Tiny Prince Edward Island has a chance to send a big message to the rest of the country about electoral reform when voters are asked to consider proportional representation in a referendum as early as this spring.
Voters in British Columbia rejected making such a change in December, and while Prime Minister Justin Trudeau promised to abolish the first-past-the-post federal voting system during the 2015 election, he later abandoned the plan, saying Canadians were not eager for change.
Now, advocates hope Canada’s smallest province will lead the way.
“We were really counting on British Columbia. This was really devastating for our cause,” said Real Lavergne, president of Fair Vote Canada, a group that promotes proportional representation.
“We thought if a referendum was ever going to win, the conditions were good for that referendum to win. In the end, voters voted more along partisan lines,” he said.
Information sessions are now being held across PEI to educate the public on the pros and cons of switching from the current first-past-the-post system to a mixed member proportional voting system.
The PEI vote will be binding.
But this isn’t the first time PEI voters have been asked to consider electoral reform.
In fact, they voted 52 per cent in favour of switching to mixed member proportional reform during a plebiscite in 2016, but Liberal Premier Wade MacLauchlan rejected the results because of a low turnout of about 36 per cent.
“I think turnout will be much higher this time because the referendum is being held in conjunction with the next provincial general election. We usually get election turnout around 80 per cent,” said referendum commissioner Gerard Mitchell.
“This is a great exercise in direct democracy for the people. So they should vote and be informed what their choices are,” he said.
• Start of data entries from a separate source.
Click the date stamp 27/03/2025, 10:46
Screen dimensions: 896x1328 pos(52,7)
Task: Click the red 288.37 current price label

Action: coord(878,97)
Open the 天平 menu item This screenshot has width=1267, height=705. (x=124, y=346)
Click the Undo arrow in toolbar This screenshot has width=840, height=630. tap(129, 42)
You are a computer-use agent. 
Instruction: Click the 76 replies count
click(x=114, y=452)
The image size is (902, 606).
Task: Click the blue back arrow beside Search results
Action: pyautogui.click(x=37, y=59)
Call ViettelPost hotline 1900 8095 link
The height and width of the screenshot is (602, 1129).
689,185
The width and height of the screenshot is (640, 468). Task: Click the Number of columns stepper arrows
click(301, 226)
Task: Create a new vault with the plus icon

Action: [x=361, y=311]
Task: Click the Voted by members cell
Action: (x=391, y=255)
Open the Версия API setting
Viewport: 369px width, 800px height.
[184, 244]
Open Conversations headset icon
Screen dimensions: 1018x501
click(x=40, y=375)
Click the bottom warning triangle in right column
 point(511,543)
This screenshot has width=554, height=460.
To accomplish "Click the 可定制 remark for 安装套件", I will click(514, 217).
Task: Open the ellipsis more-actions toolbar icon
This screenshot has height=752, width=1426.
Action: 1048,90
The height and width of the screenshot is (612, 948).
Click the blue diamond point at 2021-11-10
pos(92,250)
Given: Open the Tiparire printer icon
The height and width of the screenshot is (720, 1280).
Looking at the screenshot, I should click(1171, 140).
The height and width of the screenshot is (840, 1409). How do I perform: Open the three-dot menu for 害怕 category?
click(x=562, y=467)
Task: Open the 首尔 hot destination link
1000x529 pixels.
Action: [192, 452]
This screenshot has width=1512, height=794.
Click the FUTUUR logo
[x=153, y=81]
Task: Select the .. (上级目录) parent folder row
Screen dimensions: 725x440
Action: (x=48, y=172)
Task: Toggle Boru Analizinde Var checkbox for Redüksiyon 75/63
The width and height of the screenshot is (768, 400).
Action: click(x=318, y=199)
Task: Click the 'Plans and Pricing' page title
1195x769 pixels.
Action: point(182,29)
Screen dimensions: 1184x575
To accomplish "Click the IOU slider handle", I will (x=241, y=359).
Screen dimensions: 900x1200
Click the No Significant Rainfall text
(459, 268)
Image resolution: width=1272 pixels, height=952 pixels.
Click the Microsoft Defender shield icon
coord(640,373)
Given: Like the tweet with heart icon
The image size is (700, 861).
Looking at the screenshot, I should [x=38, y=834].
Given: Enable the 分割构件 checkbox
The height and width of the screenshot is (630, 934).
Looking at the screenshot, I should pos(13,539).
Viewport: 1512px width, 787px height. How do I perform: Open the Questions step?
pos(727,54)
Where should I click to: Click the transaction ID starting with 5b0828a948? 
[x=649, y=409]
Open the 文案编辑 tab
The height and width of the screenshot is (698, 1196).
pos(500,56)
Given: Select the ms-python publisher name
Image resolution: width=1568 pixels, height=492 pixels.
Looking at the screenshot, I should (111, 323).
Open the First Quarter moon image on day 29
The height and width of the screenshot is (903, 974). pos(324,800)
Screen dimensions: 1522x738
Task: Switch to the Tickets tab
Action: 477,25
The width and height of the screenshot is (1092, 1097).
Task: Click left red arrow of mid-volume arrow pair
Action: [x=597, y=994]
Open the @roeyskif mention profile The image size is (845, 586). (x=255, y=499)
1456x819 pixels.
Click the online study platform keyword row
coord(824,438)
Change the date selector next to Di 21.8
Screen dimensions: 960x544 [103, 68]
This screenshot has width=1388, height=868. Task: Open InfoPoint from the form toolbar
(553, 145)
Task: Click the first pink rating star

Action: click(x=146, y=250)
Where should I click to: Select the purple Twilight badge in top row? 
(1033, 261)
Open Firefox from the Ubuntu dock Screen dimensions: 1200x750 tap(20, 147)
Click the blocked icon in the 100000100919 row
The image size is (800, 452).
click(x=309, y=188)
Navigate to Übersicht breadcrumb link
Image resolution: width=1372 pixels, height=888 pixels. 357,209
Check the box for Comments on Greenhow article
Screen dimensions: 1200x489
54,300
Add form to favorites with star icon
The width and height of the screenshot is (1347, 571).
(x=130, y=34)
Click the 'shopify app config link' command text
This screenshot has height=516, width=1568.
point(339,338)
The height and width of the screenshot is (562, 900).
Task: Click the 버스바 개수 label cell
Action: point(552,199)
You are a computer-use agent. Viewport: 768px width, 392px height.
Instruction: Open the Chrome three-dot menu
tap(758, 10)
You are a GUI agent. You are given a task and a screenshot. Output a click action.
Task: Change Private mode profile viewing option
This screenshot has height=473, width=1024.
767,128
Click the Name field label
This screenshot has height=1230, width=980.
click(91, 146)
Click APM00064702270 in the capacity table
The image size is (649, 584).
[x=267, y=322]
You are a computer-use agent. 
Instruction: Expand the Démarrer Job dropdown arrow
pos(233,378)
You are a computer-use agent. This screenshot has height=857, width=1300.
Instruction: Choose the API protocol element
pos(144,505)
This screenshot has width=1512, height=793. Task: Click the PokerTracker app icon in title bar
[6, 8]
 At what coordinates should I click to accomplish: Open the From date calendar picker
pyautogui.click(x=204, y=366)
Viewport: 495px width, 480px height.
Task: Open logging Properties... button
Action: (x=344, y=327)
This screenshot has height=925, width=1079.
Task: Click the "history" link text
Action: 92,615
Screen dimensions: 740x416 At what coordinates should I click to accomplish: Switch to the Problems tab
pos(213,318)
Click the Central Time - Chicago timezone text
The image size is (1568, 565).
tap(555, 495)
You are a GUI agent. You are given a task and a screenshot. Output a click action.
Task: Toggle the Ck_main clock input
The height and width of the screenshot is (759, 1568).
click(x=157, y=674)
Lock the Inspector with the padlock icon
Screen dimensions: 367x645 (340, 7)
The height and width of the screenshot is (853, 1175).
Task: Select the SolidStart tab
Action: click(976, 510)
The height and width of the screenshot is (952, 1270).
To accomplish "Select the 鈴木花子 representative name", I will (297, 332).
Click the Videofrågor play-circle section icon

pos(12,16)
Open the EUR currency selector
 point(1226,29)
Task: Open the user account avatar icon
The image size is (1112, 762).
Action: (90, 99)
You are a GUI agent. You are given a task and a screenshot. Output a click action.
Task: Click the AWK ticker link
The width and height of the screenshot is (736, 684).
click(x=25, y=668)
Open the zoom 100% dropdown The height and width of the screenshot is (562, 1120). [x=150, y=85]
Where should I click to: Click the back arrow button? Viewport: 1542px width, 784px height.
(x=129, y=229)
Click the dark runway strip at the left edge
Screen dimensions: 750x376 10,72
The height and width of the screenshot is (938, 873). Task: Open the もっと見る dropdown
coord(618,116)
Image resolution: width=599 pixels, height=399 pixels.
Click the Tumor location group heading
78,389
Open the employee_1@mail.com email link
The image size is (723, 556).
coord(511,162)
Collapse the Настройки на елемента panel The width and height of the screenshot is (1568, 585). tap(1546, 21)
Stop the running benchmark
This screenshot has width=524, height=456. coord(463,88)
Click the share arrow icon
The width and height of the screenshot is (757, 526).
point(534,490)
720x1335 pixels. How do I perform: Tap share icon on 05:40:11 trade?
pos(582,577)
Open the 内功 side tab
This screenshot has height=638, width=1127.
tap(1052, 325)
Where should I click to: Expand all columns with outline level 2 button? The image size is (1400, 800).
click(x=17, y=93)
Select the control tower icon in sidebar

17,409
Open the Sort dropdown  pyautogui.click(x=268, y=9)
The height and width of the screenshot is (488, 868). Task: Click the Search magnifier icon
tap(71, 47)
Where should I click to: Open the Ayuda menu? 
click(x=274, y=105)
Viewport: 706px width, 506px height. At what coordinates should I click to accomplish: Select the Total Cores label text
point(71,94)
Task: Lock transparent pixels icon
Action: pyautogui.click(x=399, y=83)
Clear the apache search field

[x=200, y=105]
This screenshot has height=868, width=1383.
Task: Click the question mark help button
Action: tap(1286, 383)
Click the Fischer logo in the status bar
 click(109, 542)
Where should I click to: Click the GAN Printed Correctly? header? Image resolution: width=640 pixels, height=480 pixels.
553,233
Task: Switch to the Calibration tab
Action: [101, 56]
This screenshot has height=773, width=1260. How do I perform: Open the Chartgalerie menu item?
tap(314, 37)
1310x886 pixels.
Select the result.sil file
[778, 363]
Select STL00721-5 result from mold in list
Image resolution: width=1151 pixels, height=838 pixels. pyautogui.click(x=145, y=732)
In 2016, voters were given five choices, but this time it will simply be a chance to vote “yes” or “no” to the question “Should Prince Edward Island change its voting system to a mixed member proportional voting system?”
A “No” vote would see no change in the way members are chosen for the 27 seats in the legislature, while a “yes” vote would see 18 members chosen in redrawn electoral districts and nine others chosen in province-wide ballots.
Mitchell said under such a system, people would get two votes.
“One for district MLA and the other would be for the party list candidate. The party list is used to top-up the seats of those parties who did not get enough seats at the district level to reflect their share of the popular vote.”
About 90 countries use some form of proportional representation, while a few, including New Zealand, Germany and parts of Scotland, use a mixed member proportional representation system.
Lavergne said it has been difficult to convince Canadians to make the change because most politicians feel secure with the status quo.
“The interest of politicians is always for the first-past-the-post system because whoever is in power got elected by first-past-the-post. MLAs look at it and say maybe I wouldn’t be re-elected if we changed the system,” he said.
Still, he expects Quebec’s new CAQ government, which campaigned in part on the issue, will adopt a mixed member proportional system in the next year or so.
Don Desserud, a political scientist at the University of Prince Edward Island, said many Islanders didn’t pay any attention to the last plebiscite until the government decided not to accept the results.
“That’s a question of trust in government, integrity and worrying whether governments are serious when they make these promises to have a vote and respect the results,” Desserud said.
Lavergne said switching from the first-past-the-post system would give third parties a greater chance of winning seats, and would allow the results to better reflect the way people actually voted.
“In Ontario you have a majority government that was elected with about 41 per cent of the vote. People have to ask themselves if they are really comfortable with that,” he said.
No date has been set for the PEI election, but Mitchell said the general wisdom is that it will be held this spring, and the referendum will be ready to go.
Desserud said he believes it could be as early as May.
“The last election was May 4 in 2015, so four years from that would be a reasonable time to call an election and won’t look like an early election or an opportunistic election. I expect there will be an election in May or early June,” he said.
The Island government could wait until the fall, but most expect it to go early to avoid any conflict with the federal election in October.